The IRS created an Offshore Private Banking Campaign initiative to address tax noncompliance related to taxpayers’ failure to file Form 8938 and information reporting associated with offshore banking accounts, but it’s had limited success.
Even though the initiative identified hundreds of individual taxpayers with significant foreign bank account deposits who failed to file Forms 8938, the campaign only resulted in relatively few taxpayer examinations and a small number of nonfiling penalties. The campaign identified 405 taxpayers with significant foreign account balances who appeared to be noncompliant with their FATCA reporting requirements.
The IRS used two ways to address the 405 noncompliant taxpayers: referral for examinations and the issuance of letters to them.
- 164 taxpayers (who had an average unreported foreign account balance of $1.3 billion) were referred for possible examination, but only 12 of the 164 were examined, with five having $39.7 million in additional tax and $80,000 in penalties assessed.
- 241 noncompliant taxpayers (who had an average unreported account balance of $377 million) received a combination of 225 educational letters (requiring no response from the taxpayers) and 16 soft letters (requiring taxpayers to respond). None of the 241 taxpayers were assessed the initial $10,000 FATCA nonfiling penalty.
“While taxpayers can hold offshore banking accounts for a number of legitimate reasons, some taxpayers have also used them to hide income and evade taxes,” said the report.
Significant assets and income are factors considered by the IRS when assessing whether taxpayers intentionally evaded their tax responsibilities, the report noted. Given the large size of the average unreported foreign account balances, these taxpayers probably have higher levels of sophistication and an awareness of their obligation to comply with the law.
TIGTA believes the IRS needs to establish specific performance measures to determine the effectiveness of the FATCA program. “If the IRS does not plan to enforce the FATCA provisions even where obvious noncompliance is identified, it should at least quantify the enforcement impact of its efforts,” said the report. “This will ensure that IRS decision makers have the information they need to determine if the FATCA program is worth the investment and improves taxpayer compliance.
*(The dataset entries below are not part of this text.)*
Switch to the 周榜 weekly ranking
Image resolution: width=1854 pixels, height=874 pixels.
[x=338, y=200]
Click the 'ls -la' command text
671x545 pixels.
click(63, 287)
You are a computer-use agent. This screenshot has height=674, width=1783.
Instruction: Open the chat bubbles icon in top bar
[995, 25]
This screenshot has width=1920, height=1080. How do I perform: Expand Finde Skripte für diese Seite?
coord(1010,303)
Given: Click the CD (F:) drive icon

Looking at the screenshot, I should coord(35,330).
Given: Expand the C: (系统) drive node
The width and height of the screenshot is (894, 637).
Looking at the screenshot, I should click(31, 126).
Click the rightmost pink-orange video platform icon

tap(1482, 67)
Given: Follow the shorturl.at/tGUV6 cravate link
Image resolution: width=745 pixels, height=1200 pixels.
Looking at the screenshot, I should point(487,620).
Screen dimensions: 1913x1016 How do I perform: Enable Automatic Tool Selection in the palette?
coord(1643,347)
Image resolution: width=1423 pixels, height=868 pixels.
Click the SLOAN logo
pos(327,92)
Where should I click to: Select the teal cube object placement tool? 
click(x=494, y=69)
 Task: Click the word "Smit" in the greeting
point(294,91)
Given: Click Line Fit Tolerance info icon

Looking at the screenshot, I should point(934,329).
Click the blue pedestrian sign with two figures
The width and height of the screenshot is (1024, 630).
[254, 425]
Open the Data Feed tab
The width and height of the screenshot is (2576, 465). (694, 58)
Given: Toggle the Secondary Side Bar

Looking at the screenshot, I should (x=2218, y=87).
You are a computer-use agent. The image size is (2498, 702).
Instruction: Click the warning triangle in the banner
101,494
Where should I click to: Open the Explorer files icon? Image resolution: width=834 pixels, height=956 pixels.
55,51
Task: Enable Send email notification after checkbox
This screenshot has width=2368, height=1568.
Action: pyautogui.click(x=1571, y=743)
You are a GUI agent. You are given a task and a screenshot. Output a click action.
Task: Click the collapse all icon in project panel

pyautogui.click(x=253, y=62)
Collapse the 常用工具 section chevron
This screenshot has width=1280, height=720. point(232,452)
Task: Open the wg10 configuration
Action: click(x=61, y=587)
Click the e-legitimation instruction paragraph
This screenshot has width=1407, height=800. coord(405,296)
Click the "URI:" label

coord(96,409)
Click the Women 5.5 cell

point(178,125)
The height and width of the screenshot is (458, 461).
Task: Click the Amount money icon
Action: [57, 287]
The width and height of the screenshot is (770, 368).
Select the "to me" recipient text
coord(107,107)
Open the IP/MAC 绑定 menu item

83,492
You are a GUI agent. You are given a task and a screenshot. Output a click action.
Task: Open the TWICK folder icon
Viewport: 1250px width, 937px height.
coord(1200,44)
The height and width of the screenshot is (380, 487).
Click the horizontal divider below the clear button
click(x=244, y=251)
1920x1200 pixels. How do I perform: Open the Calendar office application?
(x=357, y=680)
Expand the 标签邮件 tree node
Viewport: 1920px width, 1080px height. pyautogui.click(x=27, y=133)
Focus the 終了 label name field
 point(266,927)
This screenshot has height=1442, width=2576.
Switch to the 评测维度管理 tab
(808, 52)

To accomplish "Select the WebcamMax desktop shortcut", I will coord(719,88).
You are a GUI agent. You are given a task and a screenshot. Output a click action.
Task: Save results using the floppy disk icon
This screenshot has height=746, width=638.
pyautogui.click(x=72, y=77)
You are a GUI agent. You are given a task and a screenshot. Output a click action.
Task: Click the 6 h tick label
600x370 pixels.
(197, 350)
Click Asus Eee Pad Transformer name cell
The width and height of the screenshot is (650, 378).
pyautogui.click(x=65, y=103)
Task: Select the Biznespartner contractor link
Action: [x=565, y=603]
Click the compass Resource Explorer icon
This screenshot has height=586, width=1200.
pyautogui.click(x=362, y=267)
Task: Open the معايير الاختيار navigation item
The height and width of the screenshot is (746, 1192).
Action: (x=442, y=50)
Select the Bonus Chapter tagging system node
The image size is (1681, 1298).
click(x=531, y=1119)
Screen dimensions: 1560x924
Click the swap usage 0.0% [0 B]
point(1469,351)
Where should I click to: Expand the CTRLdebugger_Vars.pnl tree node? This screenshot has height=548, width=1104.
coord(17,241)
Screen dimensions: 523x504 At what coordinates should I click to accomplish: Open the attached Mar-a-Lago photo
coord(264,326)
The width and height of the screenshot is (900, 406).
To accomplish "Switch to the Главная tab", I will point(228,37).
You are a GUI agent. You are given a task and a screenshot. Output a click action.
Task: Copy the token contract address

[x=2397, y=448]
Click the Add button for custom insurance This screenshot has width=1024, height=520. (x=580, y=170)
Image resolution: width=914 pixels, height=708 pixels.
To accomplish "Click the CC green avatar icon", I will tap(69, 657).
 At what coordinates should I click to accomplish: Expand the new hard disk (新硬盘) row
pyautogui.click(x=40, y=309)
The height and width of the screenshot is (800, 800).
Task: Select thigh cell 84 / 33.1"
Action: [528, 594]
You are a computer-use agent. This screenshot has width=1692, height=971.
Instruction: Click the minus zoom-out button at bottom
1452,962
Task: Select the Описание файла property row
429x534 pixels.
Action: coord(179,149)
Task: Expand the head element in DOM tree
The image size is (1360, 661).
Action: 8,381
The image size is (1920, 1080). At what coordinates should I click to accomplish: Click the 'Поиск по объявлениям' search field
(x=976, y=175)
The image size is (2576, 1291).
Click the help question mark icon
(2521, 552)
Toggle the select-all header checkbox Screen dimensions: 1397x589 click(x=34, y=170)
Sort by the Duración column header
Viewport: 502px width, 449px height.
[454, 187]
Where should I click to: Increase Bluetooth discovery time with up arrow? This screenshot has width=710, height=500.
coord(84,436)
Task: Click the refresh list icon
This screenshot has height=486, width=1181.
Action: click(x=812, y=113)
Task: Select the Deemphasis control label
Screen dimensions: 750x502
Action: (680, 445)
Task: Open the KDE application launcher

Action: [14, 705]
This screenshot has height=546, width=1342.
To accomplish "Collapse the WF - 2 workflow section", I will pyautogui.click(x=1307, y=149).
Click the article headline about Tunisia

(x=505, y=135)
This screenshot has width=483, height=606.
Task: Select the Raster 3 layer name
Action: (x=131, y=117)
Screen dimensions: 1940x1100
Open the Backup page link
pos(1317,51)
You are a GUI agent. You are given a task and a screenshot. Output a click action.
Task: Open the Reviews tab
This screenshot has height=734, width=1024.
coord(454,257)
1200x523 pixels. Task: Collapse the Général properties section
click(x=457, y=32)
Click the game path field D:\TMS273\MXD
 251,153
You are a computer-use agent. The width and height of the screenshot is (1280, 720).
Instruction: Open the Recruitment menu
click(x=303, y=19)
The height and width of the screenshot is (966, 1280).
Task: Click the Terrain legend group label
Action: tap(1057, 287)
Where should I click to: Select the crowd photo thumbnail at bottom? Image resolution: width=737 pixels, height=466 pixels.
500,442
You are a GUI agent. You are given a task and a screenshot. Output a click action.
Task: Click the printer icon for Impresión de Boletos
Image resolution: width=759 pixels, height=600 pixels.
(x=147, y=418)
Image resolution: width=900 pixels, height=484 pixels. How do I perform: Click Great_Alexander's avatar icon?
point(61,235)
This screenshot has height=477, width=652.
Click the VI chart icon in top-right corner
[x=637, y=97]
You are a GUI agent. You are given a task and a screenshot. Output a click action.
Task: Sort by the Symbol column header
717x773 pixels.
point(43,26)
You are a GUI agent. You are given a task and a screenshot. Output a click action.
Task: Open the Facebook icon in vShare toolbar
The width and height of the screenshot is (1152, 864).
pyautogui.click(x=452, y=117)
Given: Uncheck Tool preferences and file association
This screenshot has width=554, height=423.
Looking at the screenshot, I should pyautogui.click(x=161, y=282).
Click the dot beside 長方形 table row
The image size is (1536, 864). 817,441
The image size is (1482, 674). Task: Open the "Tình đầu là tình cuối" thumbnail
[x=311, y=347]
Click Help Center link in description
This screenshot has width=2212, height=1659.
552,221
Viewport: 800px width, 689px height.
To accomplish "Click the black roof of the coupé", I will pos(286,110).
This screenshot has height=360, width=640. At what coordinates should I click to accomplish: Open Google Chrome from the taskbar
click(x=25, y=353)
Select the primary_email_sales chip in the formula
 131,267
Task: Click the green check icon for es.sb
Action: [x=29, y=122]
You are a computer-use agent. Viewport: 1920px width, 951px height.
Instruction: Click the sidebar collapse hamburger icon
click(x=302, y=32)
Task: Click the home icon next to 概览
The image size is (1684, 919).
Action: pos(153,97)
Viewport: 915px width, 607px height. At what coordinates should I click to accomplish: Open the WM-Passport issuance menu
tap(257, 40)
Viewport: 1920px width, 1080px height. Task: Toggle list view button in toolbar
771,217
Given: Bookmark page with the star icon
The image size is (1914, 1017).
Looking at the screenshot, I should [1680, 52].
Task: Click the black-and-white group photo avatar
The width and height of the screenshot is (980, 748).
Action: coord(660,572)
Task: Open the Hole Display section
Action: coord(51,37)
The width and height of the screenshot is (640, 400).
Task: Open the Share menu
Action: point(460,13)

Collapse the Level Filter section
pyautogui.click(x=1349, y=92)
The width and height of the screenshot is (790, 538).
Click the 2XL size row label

TIGTA made three recommendations in the report, including revising Campaign 896 processes to include assessing FATCA failure to file penalties; assessing the viability of using Form 1099 data to identify Form 8938 nonfilers; and implementing additional performance measures to give decision makers comprehensive information about the effectiveness of the FATCA program. The IRS disagreed with two of TIGTA’s recommendations and partially agreed with the remaining recommendation. IRS officials didn’t agree to assess penalties in Campaign 896 or with implementing performance measures to assess the effectiveness of the FATCA program.
“From our perspective, TIGTA’s conclusions regarding IRS Campaign 896 are based, in part, on a misguided premise and overgeneralizations, including the treatment of ‘potential noncompliance’ as tantamount to ‘egregious noncompliance’ that warrants a monetary penalty without contemplating the variety of justifications that may exempt a taxpayer from having to file Form 8938,” wrote Mabeline Baldwin, acting commissioner of the IRS’s Large Business and International Division, in response to the report.